AI system will trawl through millions of academic journals to find links missed by scientists


A new AI system is designed to help scientists find previously undiscovered connections in the mass of already published research(Credit: phonlamai/Depositphotos)

In the age of big data we often seem to be drowning in a constant torrent of research and information. The massive challenge we now face is how to sort through all the work that has been produced. In an exciting collaboration between computer scientists and cancer researchers at the University of Cambridge, a novel AI system has been developed to help sort through millions of scientific studies and help researchers uncover previously missed connections.

Science, by its very nature, is a piecemeal process.

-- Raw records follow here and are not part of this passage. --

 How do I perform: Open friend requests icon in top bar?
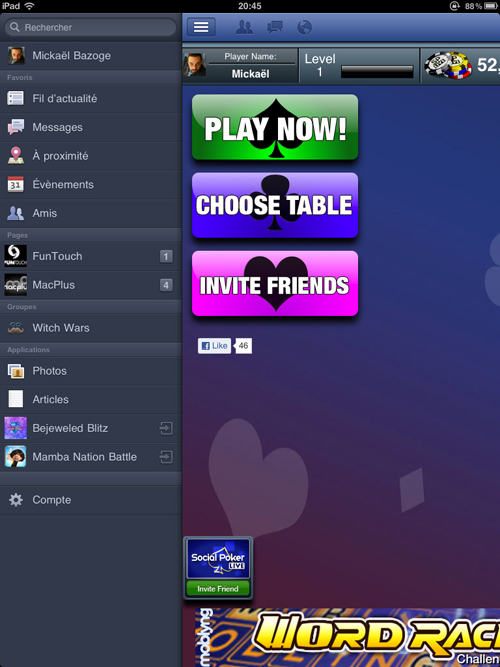[244, 27]
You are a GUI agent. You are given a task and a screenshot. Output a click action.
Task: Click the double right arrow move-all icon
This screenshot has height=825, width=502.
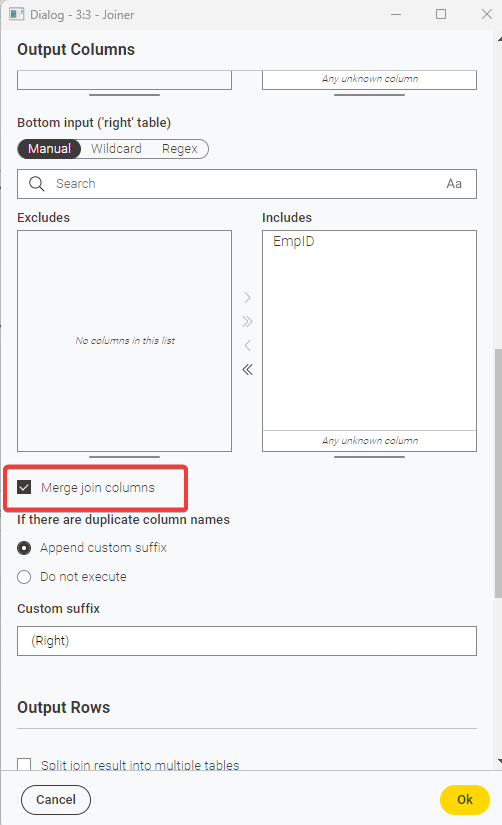tap(247, 321)
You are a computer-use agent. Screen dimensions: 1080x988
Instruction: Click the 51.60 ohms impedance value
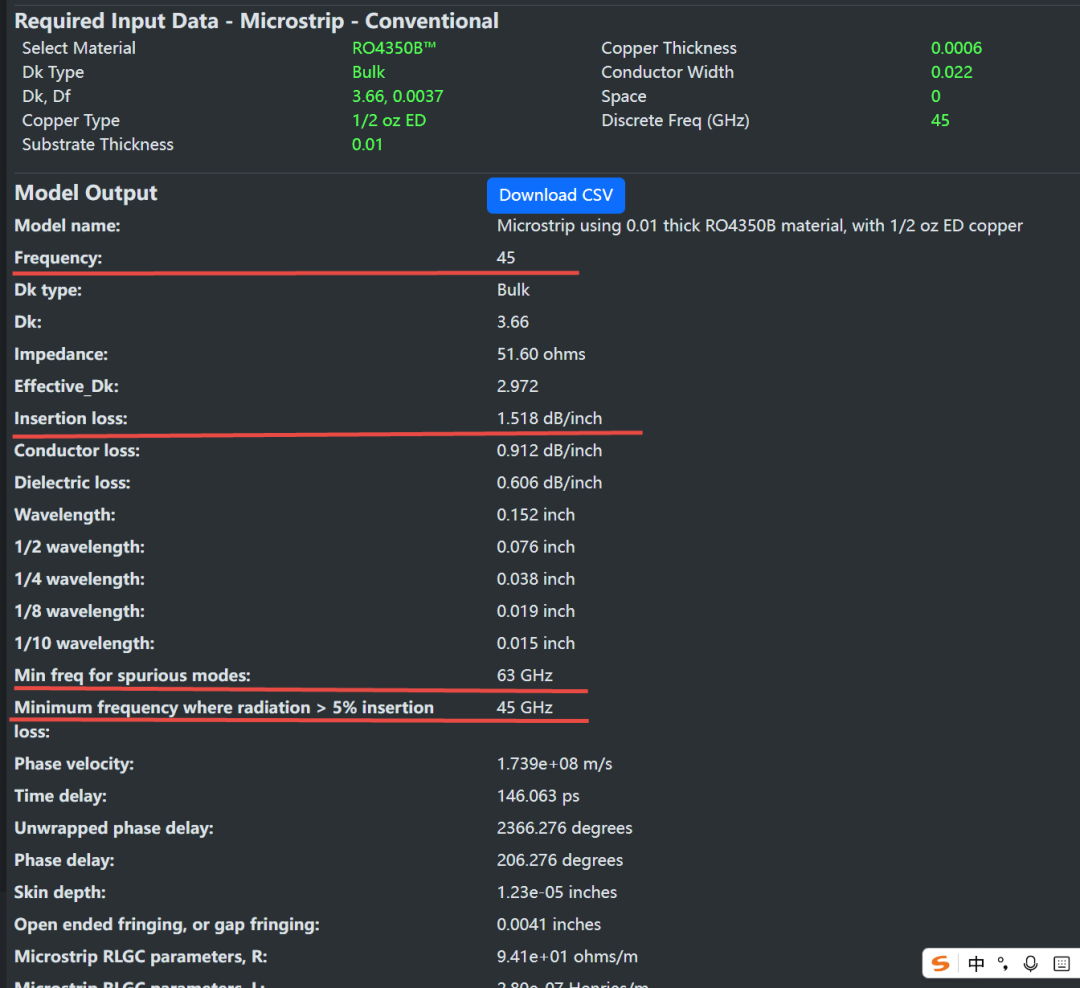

Each tiny new discovery or development adds to our greater body of knowledge, but we are now reaching a point where there is such a giant volume of data available on every research topic, no single human mind can reasonably wade through it.

As a cancer researcher, even if you knew what you were looking for, there are literally thousands of papers appearing every day, says Anna Korhonen, one of the developers of the new AI system.

Called LION LBD, the system is initially focusing on cancer research due to the broad volume of research on the topic spanning a number of different scientific fields. The system incorporates machine learning, natural language processing (NLP) and text mining methods modeled on a technique called literature-based discovery (LBD).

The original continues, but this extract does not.